Полковник улыбнулся:
– В кино в конце всех бы арестовали, а главный герой сначала захотел бы застрелить негодяя, но потом одумался бы и отдал его в руки Закона. Так?
– В голливудских фильмах так.
– А у тебя в книгах?
Обнорский понял, что Ильюхин его подкалывает, и улыбнулся в ответ:
– У меня в книгах по-другому. Ты почитай.
Виталий Петрович даже руками замахал:
– Андрей, ты не обижайся, но у меня правило – не читать хорошие детективы. Плохие я по понятным причинам в руки не беру, а хорошие… Я целыми днями такое говно читаю в своих бумагах, что люблю засыпать под фильмы типа «Чужие». Главное, что в них нет нашего мира. Там Чужие – метров по шесть в ширину – и они съедают весь звездный десант! Чтоб я так жил!

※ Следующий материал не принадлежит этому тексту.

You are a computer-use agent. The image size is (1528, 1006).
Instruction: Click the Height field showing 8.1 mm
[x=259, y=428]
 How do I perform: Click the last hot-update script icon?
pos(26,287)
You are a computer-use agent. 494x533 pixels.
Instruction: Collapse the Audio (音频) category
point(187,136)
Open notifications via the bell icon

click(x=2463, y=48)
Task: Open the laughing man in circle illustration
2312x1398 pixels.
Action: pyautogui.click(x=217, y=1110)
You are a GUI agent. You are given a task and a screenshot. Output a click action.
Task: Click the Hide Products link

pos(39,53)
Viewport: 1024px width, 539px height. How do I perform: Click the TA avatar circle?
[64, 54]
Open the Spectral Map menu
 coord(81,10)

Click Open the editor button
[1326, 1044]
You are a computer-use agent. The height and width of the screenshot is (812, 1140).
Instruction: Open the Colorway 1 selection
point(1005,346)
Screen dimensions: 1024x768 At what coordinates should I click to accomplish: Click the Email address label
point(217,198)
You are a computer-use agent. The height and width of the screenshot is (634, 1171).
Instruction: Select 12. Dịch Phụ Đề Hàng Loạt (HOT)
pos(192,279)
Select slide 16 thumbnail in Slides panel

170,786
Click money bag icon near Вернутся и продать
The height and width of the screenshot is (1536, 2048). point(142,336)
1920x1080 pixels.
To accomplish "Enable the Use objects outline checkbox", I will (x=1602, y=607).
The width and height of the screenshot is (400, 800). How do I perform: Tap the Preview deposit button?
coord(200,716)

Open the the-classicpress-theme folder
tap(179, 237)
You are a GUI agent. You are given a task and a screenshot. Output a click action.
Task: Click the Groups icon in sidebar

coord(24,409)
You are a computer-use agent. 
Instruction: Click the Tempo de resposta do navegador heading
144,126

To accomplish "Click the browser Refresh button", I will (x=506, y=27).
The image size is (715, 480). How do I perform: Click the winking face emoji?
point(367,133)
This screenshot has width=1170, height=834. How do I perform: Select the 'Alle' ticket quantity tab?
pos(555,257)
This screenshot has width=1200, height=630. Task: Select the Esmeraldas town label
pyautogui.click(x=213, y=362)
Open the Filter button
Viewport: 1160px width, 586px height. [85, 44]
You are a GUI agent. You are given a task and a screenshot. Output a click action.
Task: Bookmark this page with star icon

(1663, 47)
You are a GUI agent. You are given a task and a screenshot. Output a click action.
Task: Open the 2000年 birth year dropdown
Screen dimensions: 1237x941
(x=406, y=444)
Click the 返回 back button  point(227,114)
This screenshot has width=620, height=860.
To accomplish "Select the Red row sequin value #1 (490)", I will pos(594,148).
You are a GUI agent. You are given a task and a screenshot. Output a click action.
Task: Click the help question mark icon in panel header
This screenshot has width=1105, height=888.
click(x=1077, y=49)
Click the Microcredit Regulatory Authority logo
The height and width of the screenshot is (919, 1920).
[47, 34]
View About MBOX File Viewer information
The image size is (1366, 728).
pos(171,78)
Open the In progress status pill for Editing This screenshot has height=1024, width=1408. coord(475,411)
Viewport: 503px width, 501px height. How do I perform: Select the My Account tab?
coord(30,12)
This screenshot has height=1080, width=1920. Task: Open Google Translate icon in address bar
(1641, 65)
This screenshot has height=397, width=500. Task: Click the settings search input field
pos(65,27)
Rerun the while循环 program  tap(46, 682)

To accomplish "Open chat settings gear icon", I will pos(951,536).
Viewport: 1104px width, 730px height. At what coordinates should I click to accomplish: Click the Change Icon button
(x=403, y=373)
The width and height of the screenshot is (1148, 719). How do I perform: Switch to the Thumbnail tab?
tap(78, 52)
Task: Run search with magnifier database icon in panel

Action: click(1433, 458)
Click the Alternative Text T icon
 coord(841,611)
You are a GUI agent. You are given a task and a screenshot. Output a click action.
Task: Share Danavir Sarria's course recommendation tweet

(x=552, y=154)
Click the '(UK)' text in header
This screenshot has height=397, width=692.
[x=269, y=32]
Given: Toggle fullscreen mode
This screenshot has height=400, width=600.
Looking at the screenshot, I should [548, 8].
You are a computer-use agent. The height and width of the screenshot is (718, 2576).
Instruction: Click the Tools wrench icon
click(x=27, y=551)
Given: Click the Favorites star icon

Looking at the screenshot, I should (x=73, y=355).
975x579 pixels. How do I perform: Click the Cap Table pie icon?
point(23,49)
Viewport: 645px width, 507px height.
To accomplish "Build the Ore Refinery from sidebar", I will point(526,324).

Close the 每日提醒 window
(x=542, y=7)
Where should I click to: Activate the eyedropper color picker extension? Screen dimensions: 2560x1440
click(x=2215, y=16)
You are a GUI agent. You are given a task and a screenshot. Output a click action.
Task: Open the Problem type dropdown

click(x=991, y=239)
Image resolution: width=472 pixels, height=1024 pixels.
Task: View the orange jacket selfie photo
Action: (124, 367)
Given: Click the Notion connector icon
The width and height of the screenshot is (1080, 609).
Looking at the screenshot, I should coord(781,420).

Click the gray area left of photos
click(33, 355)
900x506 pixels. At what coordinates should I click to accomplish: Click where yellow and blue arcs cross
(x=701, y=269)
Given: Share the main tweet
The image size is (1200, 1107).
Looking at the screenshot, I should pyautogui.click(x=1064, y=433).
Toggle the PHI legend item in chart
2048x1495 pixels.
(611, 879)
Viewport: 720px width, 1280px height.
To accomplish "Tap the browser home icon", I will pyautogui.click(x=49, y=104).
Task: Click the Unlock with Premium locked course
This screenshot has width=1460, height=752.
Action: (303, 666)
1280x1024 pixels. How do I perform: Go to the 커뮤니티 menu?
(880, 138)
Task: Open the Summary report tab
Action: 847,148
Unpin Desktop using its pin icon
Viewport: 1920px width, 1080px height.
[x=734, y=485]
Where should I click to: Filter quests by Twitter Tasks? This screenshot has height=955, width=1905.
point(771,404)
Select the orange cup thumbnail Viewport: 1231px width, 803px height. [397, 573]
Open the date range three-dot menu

Журналист засмеялся, а полковник начал его всерьез убеждать:
– Нет, я серьезно! Эти шестиметровые гады (некоторые еще и с ядовитой слюной, между прочим!) мне намного милее ублюдка из соседнего двора, который за тот же видик свою соседку двадцать раз по голове утюгом бьет. Вот этим Чужим таких вот «своих» показать – они из своей Галактики вонючей носа бы сюда не показывали!
Они похохотали еще по поводу фильмов и сериалов «про мафии», поржали, а потом Обнорский сказал уже серьезно и почти без вопросительной интонации:
– Если я спрошу – можно ли рассказать об услышанном Сашке, то ты скажешь, что он всех перебьет.
Прежде чем ответить, Ильюхин закурил и несколько раз подряд затянулся:
– Нет, я так не скажу. Юнгеров вышел уже из этого возраста, чтобы по-бандитски всех перебить. Поэтому перебьет всех Крылов под видом государственной справедливости. Но стрелки, даже если и расскажут, что и почем, то все это будет юридически несостоятельно, так как мясо в изоляторе не примут. А Гамерника метелить в кабинете на Литейном – это не потянет даже Крылов при всей его лихости… Поэтому давай уж так, как мы с тобой пораньше договорились: операцию буду делать я и так, как меня учили. Поверь, мне все равно, кто больной. Работать я буду на совесть. А ты будешь «подносить патроны» так, как я тебе скажу. Идет?